Maria Burdette, district manager for Cura, also sees the benefits of the smaller units in assisting with resident-staff interaction. “Prior to this we delivered meals on food carts from the main kitchen. This is a huge change in really improving the quality of life for the residents because they participate. We have a resident who does not like to get up early in the morning and if he wants bacon and eggs for lunchtime we can do that.”
Burdette says the residents aren’t the only ones undergoing a culture change. “It’s a tremendous shift in the way staff has traditionally thought about their roles,” she says. “We’re seeing this shift in attitude and pride. They take ownership in what they do because they now have a personal relationship with those few residents.”
ACTS Retirement-Life Communities: Open kitchens are a theme in four of ACTS’ 19 communities. ACTS Signature Experience is the company’s culture change model. “We are doing person-centered care and trying to teach staff to think ‘task’ last and making relationships first with our residents,” says Theresa Perry, director of culinary nutrition services for ACTS. To achieve this, four communities opened country kitchens. Similar to the open kitchens in Cura’s communities, the country kitchens have a breakfast bar where residents can interact with the foodservice staff. The residents also have access to certain food and beverage items at all times.
Each country kitchen has a stove, refrigerator and coffee machine. “If there is something the residents want, we will put it in the refrigerator for snacks,” Perry says. “The country kitchens are like what you would find in any new home. During the day there might be an activity in the kitchens where the residents might help prepare [something like] the dessert of the day.”
Perry says education is key to the success of the Signature Experience. Perry is one of three coaches who teach the communities about making the transition to person-centered care. “One of the first things we did was make a list of all the things that were institutional and all the things that were like a home,” she says. “Then we worked on ways to move toward the home things.”
Some of the changes toward a home-like environment have been minor, such as making coffee and tea service available earlier in the morning for those early risers who want a cup of coffee while they read the newspaper. “We might bring soup over at lunchtime so when the residents come into the dining room there is always soup and crackers to consume before they have the whole meal, or dessert could be a dessert cart versus dessert coming on the tray.”

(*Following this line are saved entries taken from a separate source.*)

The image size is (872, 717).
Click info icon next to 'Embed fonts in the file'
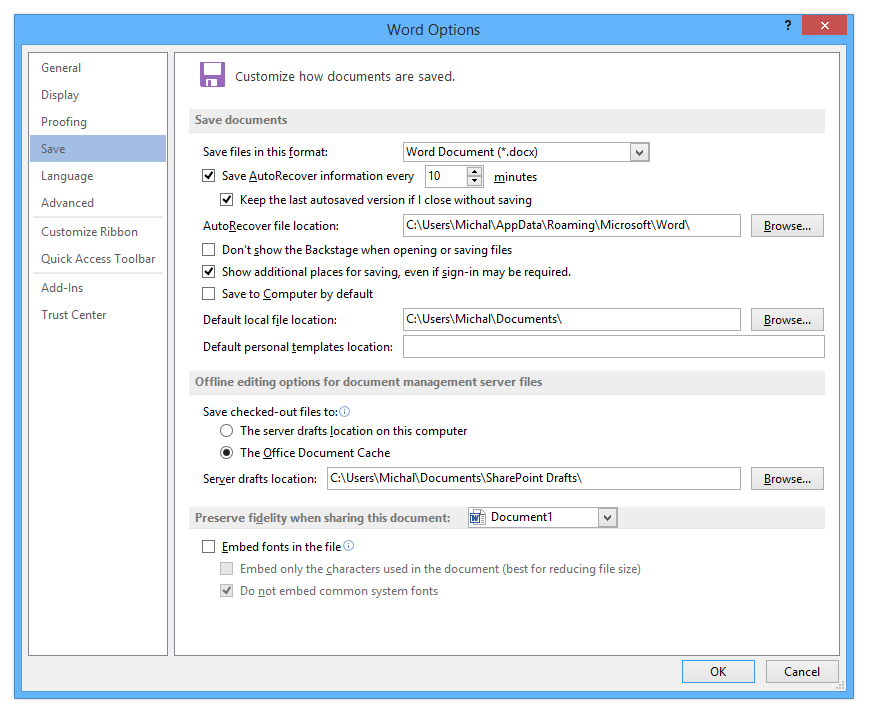348,545
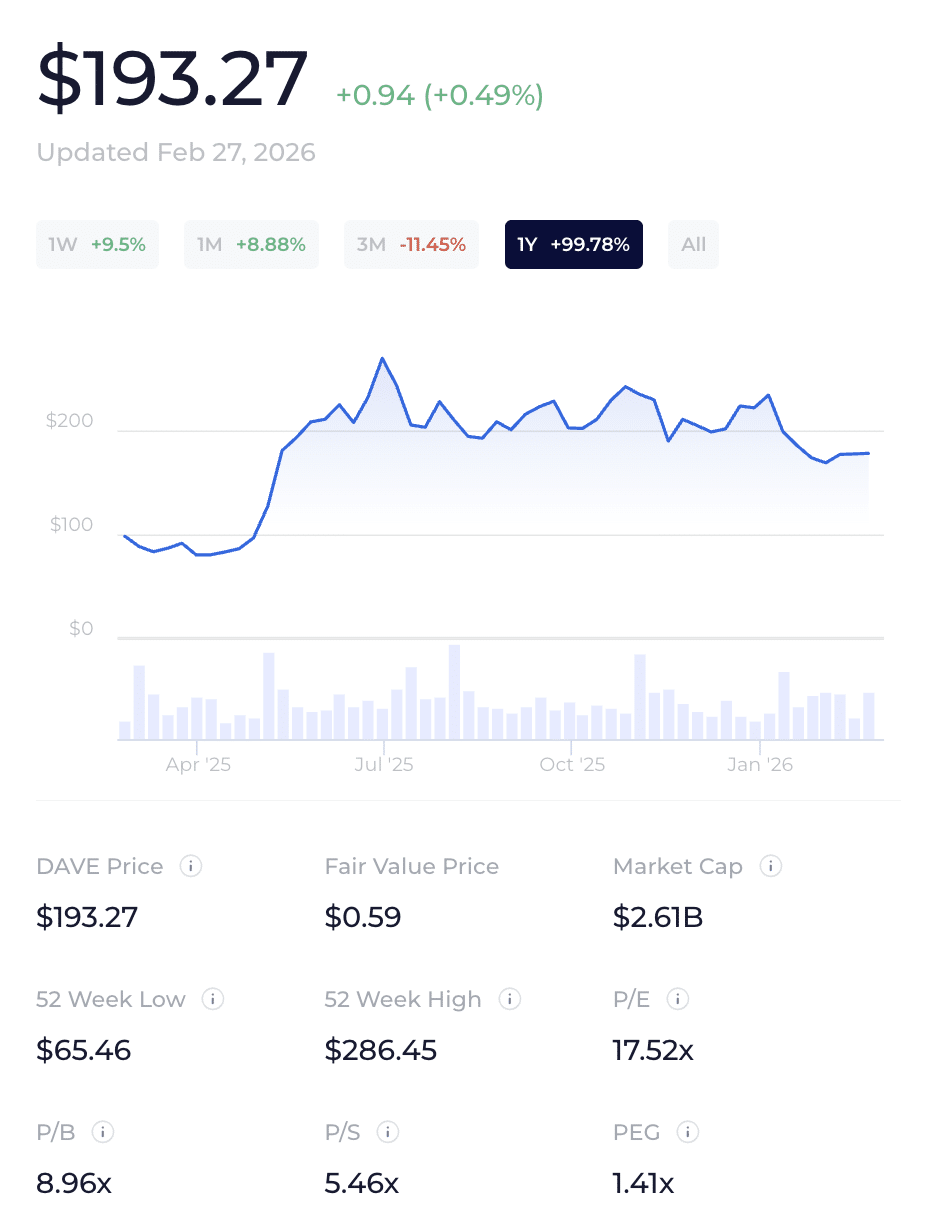This screenshot has width=934, height=1228.
Task: Choose the 3M time range
Action: 411,245
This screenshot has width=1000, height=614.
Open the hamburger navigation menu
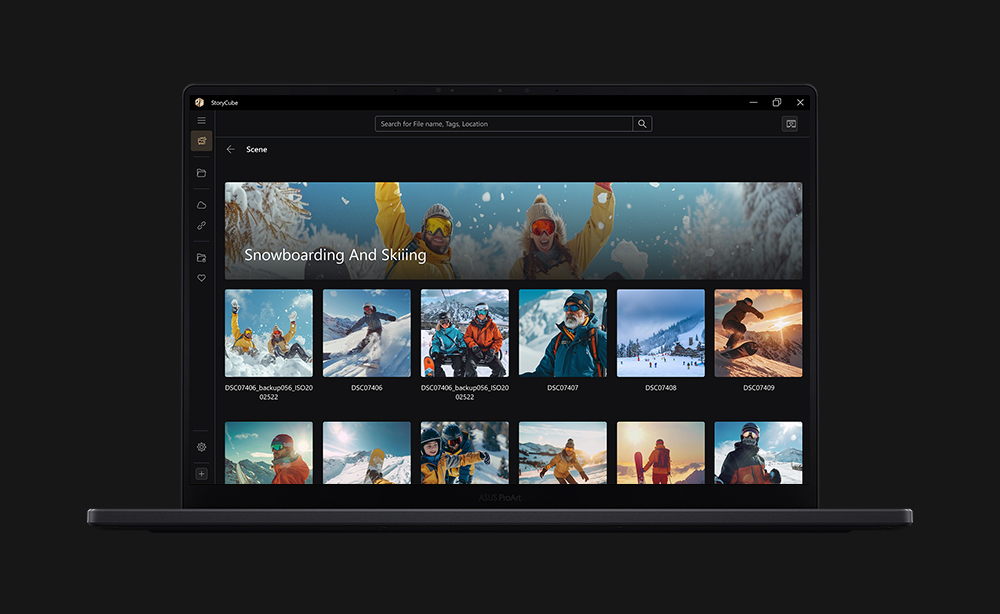point(201,121)
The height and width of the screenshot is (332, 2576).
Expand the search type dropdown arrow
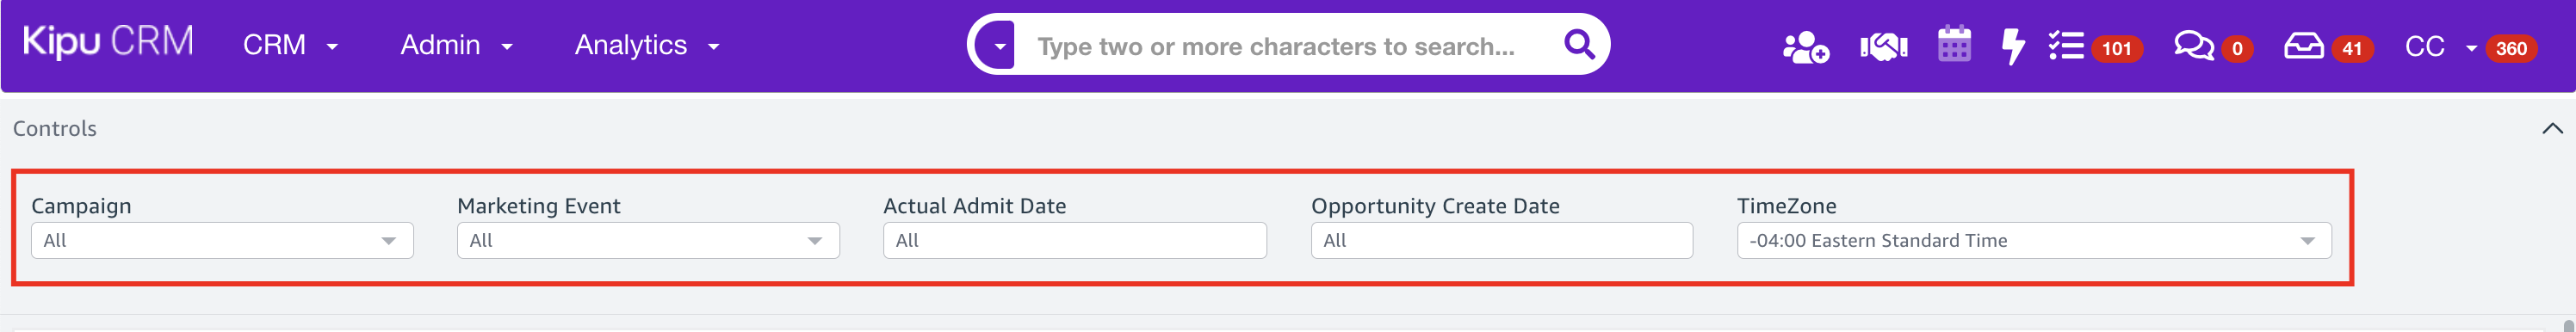[x=997, y=45]
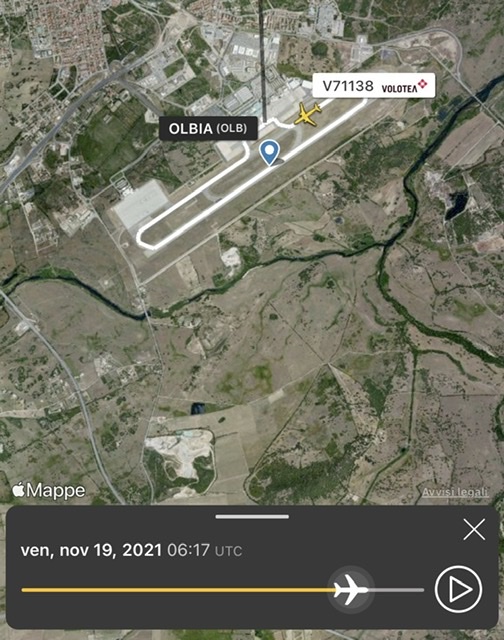Tap the blue location pin marker
Screen dimensions: 504x640
tap(269, 152)
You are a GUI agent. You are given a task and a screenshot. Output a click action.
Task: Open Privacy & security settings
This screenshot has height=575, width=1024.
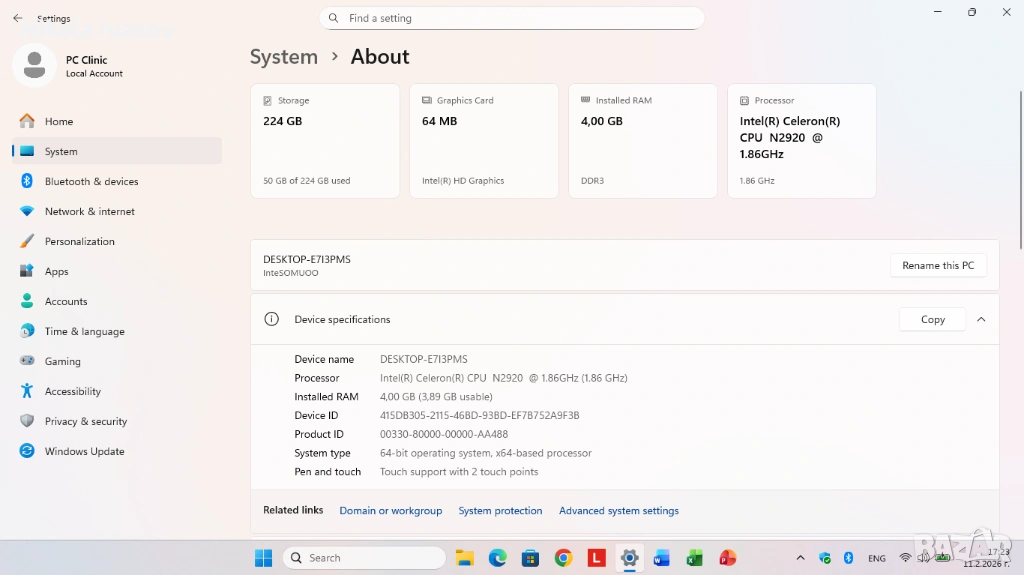[x=85, y=421]
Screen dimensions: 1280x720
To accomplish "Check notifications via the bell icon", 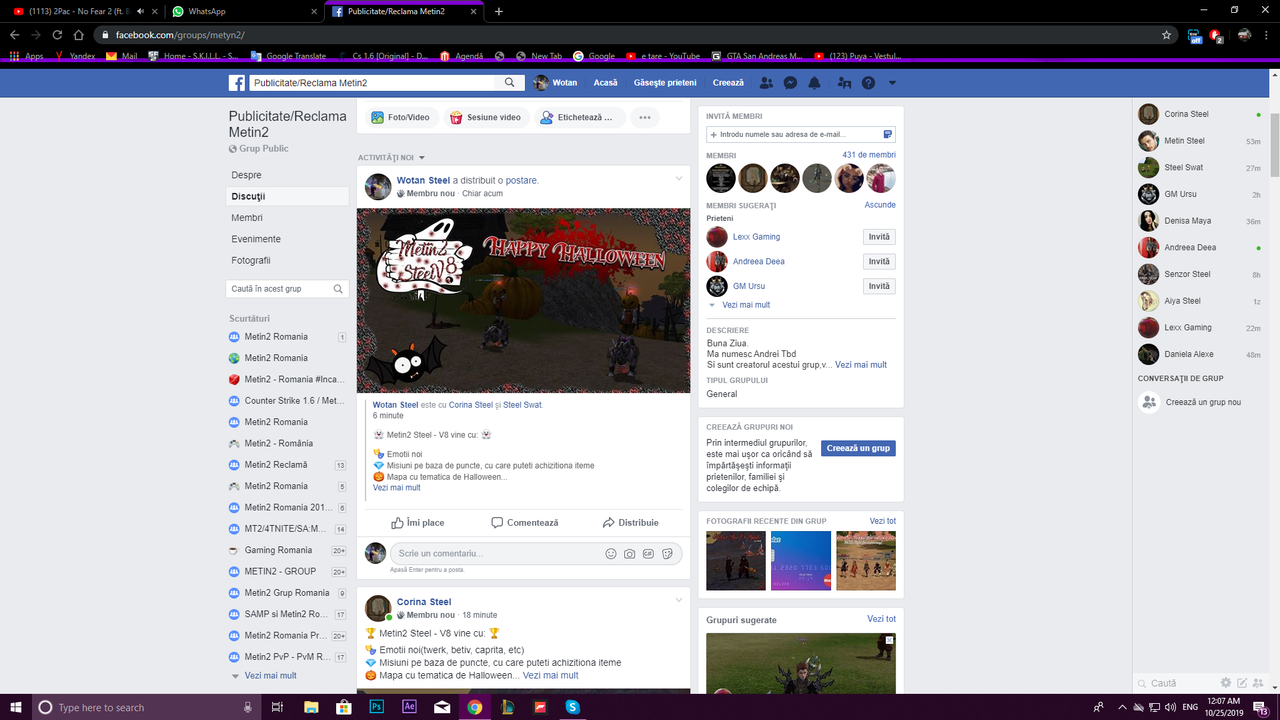I will click(x=814, y=82).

Rice Home: Culture change isn’t only about changing service. Good food is still the heart of dining services. At this 95-bed CCRC in Columbia, S.C., the menus were revamped several years ago as part of the community’s culture change. Rick Schmitt, culinary and hospitality director, runs a five-week menu cycle. In addition to the day’s menu selections, there is an alternative menu with seven entrées, five salads, two soups and three desserts to select from. Schmitt says increasing choices was important in the facility’s culture change.
“Before the menu change, we had a standard cycle menu and the alternates were very hit or miss,” Schmitt says. “We surveyed our customers to find out what they liked and wanted to see on their daily menus. We rearranged our dietary department to where it is more of restaurant dining instead of institutional-style dining.”
The department has moved to that restaurant style of dining by doing simple things like using tablecloths and linen napkins.